REQUIRED ACTION
Give again, exactly as written, each line of the material below starting at the line that contains "[Mit 1 Stern bewerten] (15, 1877)" and ending at the line that contains "#vegetarisch (22, 221)". Both ends count, and no other line does.

━━━ RECORDS SHOWN

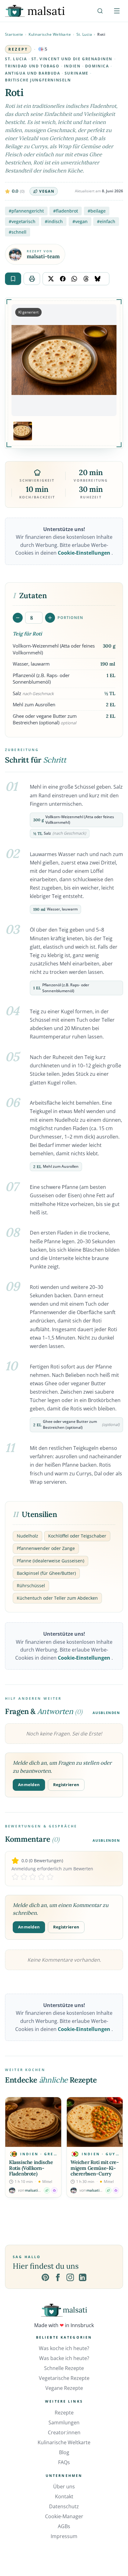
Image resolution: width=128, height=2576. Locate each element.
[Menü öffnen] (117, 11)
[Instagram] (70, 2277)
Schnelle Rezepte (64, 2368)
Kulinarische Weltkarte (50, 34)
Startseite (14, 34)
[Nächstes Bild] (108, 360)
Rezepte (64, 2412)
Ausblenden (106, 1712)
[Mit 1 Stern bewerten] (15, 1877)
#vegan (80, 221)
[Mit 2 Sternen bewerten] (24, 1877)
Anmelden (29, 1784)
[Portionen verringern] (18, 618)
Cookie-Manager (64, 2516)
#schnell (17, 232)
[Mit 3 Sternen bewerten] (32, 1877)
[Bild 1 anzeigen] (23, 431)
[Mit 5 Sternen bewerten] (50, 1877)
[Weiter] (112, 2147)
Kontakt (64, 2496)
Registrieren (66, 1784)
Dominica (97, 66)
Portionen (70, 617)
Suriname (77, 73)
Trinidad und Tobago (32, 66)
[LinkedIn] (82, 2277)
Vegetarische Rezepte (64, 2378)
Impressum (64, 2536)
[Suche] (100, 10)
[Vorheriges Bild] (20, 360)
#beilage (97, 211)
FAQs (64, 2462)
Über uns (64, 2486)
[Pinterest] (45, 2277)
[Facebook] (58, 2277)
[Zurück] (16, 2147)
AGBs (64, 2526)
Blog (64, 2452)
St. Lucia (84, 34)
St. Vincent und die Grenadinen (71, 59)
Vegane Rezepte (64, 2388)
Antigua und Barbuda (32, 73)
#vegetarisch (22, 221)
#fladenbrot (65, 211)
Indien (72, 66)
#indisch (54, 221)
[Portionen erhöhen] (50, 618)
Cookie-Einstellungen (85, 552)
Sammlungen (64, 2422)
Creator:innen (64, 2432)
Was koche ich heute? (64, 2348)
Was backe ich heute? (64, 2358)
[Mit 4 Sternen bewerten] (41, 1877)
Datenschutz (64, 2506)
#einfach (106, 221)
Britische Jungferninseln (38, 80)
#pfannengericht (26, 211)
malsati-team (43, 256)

━━━━━━

ANSWER TO THIS PROBLEM
[Mit 1 Stern bewerten] (15, 1877)
#vegan (80, 221)
[Mit 2 Sternen bewerten] (24, 1877)
Anmelden (29, 1784)
[Portionen verringern] (18, 618)
Cookie-Manager (64, 2516)
#schnell (17, 232)
[Mit 3 Sternen bewerten] (32, 1877)
[Bild 1 anzeigen] (23, 431)
[Mit 5 Sternen bewerten] (50, 1877)
[Weiter] (112, 2147)
Kontakt (64, 2496)
Registrieren (66, 1784)
Dominica (97, 66)
Portionen (70, 617)
Suriname (77, 73)
Trinidad und Tobago (32, 66)
[LinkedIn] (82, 2277)
Vegetarische Rezepte (64, 2378)
Impressum (64, 2536)
[Suche] (100, 10)
[Vorheriges Bild] (20, 360)
#beilage (97, 211)
FAQs (64, 2462)
Über uns (64, 2486)
[Pinterest] (45, 2277)
[Facebook] (58, 2277)
[Zurück] (16, 2147)
AGBs (64, 2526)
Blog (64, 2452)
St. Lucia (84, 34)
St. Vincent und die Grenadinen (71, 59)
Vegane Rezepte (64, 2388)
Antigua und Barbuda (32, 73)
#vegetarisch (22, 221)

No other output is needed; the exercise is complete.